Enrico Dammers1, M. Palm2, Martin Van Damme3, Mark W. Shephard4, Lieven Clarisse3, Karen E. Cady-Pereira5, Simon Whitburn3, Pierre Francois Coheur3, M.Schaap6 and Jan Willem Erisman1,7
1 Cluster Earth and Climate, Department of Earth Sciences, Vrije Universiteit Amsterdam, Amsterdam, the Netherlands.
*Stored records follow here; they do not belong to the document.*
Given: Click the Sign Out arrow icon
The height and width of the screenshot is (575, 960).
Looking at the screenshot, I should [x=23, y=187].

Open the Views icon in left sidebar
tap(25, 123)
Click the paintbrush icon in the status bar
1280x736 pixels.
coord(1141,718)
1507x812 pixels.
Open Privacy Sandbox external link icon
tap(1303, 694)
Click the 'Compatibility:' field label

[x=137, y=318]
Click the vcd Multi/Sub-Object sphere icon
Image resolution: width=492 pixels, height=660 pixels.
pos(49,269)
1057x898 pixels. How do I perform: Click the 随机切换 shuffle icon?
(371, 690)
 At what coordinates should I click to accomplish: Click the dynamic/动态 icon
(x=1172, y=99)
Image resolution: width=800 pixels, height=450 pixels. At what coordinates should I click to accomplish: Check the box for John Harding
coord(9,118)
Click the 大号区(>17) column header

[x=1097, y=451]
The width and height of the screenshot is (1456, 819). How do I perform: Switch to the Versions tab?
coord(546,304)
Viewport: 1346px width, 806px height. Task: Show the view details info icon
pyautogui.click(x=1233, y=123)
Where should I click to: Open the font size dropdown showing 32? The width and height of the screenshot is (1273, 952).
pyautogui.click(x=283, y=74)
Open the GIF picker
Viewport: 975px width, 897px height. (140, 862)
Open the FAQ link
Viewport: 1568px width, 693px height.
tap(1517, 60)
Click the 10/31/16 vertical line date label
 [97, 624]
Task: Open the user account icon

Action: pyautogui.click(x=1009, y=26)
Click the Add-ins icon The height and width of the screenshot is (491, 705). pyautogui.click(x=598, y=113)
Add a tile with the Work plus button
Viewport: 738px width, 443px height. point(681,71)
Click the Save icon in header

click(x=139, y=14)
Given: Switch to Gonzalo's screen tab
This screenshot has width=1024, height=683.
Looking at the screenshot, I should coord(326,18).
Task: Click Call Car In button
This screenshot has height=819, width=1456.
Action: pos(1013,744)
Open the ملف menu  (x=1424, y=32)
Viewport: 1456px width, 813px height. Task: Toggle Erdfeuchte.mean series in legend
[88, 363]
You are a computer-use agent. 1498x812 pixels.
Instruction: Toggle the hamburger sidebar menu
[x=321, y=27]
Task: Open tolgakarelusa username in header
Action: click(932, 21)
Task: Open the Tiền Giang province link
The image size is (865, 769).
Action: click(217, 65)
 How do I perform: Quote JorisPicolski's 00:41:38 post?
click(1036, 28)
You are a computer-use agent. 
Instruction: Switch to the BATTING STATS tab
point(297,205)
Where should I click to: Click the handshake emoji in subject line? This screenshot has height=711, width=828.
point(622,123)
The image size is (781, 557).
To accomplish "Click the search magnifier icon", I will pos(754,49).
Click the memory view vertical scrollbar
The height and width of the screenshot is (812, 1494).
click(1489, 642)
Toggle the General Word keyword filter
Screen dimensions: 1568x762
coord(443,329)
E.Dammers@vu.nl
2 Institut für Umweltphysik, University of Bremen, Bremen, Germany
3 Spectroscopie de l’Atmosphère, Service de Chimie Quantique et Photophysique, Université Libre de Bruxelles (ULB), Brussels, Belgium
4 Environment Canada, Toronto, Ontario, Canada
5 Atmospheric and Environmental Research (AER), Lexington, Massachusetts, USA
6 TNO, Climate Air Sustainability, Utrecht, the Netherlands
7 Louis Bolk Institute, Driebergen, the Netherlands
Abstract
Global emissions of reactive nitrogen have increased due to human activities and are estimated to be a factor four larger than pre-industrial levels. Concentration levels of NOx are declining, but ammonia (NH3) levels are increasing globally. At its current concentrations NH3 poses a large threat to both the environment and human health. Still relatively little is known about the total budget as well as the global distribution. Surface observations are sparsely available, mostly for north-western Europe, the United States and China, and are limited by the high costs and poor spatial and temporal resolution. The lifetime of atmospheric NH3 is short, in the range of several hours to a few days and the existing surface measurements are not sufficient to estimate global concentrations. Space-based InfraRed-sounders such as the Infrared Atmospheric Sounding Interferometer (IASI) and the Cross-track Infrared Sounder (CrIS) enable global observations of atmospheric NH3 which can overcome the limitations of existing surface observations. One challenge with satellite NH3 retrievals is that they are complex and require extensive validation. Presently only a limited number of satellite NH3 validation campaigns have been performed with limited spatial, vertical and temporal coverage. In this study we demonstrate the use of a recently developed retrieval methodology for ground-based Fourier Transform Infrared Spectroscopy (FTIR) instruments to obtain vertical concentration profiles of NH3. We will use the retrieved profiles from eight stations with a range of NH3 pollution levels to validate satellite NH3 products.